◆ EXERCISE DIRECTIONS: Each line of the listing that includes the string "Policy" is to be identified and copied.

───── RECORDS TO USE ─────

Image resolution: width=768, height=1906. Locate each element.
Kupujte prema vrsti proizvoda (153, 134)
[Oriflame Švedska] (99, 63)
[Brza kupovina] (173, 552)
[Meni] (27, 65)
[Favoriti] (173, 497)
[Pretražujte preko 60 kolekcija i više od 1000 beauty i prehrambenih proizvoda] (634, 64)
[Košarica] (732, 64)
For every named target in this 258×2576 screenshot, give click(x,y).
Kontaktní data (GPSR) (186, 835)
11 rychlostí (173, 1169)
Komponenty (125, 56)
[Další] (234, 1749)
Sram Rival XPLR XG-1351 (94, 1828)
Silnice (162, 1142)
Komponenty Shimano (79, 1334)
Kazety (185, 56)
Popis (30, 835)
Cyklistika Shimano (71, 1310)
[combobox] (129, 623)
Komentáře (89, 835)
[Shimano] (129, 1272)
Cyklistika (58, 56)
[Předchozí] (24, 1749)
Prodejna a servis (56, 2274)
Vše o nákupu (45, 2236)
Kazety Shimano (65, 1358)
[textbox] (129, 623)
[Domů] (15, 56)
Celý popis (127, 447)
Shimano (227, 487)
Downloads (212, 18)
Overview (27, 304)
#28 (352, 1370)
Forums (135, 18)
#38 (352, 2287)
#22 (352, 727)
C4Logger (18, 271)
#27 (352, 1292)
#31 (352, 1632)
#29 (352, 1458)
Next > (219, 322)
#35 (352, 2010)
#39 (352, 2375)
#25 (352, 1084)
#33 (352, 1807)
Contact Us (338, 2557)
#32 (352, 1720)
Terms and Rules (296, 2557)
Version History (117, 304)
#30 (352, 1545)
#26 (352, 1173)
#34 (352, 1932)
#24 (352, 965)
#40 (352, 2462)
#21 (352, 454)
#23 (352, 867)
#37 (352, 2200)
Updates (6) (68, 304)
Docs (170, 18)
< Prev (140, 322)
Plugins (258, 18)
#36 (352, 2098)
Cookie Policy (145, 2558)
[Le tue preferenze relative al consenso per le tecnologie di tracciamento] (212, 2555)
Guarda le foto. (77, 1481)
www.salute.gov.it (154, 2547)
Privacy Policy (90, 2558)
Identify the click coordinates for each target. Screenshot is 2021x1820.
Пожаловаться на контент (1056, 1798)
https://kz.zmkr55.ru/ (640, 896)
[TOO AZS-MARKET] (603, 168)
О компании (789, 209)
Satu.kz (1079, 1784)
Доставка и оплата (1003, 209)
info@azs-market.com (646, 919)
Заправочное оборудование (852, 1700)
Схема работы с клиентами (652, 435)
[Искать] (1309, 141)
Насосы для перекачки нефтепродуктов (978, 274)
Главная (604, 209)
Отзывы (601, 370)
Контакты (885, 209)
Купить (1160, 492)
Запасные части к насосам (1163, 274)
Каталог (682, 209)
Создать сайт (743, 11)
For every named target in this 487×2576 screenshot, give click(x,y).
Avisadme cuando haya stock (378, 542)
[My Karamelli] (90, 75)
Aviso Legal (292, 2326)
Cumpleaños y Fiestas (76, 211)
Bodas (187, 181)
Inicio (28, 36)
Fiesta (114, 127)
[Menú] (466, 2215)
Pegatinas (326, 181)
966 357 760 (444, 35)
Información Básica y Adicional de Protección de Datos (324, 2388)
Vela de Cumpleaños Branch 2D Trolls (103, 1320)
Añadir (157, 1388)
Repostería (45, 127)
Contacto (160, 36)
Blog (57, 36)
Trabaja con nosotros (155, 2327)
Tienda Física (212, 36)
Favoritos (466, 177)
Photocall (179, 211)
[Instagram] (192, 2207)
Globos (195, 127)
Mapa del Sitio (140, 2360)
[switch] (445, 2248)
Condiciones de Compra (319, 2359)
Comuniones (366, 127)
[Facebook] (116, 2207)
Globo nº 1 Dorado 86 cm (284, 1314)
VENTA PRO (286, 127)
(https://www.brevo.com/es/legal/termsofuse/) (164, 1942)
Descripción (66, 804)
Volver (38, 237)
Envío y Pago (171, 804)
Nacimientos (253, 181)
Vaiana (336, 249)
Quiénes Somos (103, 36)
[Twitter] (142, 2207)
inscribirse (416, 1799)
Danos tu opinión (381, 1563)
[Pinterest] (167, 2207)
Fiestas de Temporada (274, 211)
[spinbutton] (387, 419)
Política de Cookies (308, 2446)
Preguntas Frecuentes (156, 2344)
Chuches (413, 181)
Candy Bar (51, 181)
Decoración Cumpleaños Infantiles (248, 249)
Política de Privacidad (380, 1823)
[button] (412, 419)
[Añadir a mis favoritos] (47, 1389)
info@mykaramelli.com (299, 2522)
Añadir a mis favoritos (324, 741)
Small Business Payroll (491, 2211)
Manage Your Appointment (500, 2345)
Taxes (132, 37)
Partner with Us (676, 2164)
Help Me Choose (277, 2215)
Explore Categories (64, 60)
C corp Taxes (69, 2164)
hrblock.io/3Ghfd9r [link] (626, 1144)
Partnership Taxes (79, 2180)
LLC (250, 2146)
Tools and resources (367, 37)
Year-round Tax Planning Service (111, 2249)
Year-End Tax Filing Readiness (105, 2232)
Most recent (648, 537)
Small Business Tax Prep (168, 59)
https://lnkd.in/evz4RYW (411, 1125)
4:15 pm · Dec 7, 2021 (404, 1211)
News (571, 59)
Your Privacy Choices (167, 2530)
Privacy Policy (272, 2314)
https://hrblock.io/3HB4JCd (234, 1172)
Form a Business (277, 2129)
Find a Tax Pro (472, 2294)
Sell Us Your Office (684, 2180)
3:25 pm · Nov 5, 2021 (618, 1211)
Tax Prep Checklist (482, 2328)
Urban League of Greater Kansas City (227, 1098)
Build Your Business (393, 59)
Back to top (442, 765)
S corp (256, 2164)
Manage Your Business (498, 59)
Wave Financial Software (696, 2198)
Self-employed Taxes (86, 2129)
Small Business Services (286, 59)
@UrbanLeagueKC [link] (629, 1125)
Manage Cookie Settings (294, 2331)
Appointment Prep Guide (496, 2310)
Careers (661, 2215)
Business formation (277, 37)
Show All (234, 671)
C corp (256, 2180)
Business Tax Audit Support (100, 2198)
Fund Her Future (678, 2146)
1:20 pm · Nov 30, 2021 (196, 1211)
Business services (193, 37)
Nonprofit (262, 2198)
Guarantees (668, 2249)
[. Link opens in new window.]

─────

◆ ANSWER FOR THIS EXERCISE:
Cookie Policy (145, 2558)
Privacy Policy (90, 2558)
Privacy Policy (272, 2314)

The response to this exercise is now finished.